Samsara Premiere at the Santa Barbara Film Festival
Samsara
Samsara, a Sanskrit word translating to “continuous flow,” pertains to the cycle of birth, life, death, and rebirth – a continuous wheel of life that all of humankind is connected to and exists within. It is this title that the highly regarded director Ron Fricke has chosen for his latest non-verbal film since the acclaimed 1992 Baraka. Like Baraka, Fricke’s mastery of time-lapse photography and large format cinematography come out in full force, along with a deeply moving soundtrack guiding us through our visual journey. But unlike Baraka, Samsara’s focus is almost completely human; in contemplating the creation and destruction we encounter everywhere in the world, we cannot avoid our role in the process. Samsara is quite a film to experience. You will be delighted, disgusted, mesmerized, horrified, and, most importantly, will contemplate life on this planet. As the filmmakers describe it, Samsara is intended to be a “guided meditation on the cycle of birth, death, and rebirth.”

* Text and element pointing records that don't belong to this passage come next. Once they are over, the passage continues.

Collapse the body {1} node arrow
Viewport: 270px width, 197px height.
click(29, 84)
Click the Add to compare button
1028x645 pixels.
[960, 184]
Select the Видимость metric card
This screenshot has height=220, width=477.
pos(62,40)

The movie opens with three young Balinese girls dancing in full traditional dress – their eyes wide, faces stoic. Fricke’s attempt is to capture life as it truly is. Extreme close-ups are used throughout the film, and rarely do we see a smile. These dancing, vibrantly dressed girls are juxtaposed with the images of mummified-looking faces – not only the dead, but the long dead. This continuous cycle of life and death, creation and destruction, plays out throughout the course of the film. Shot in over twenty countries, we are transported to awe-inspiring and beautiful locations, along with some of the most devastating.
We are taken to modern places bustling with life along with dusty, ancient ruins. Exotic Burmese temples jutting out of the jungle, glowing with life in the sun; destroyed New Orleans homes, the removal of life all you can gather from the images. We see rushing waterfalls and majestic sand dunes followed by sped-up fast-paced freeways and city lights. The destruction of one image (nature) leads to the creation of another (freeways, skyscrapers, and factories).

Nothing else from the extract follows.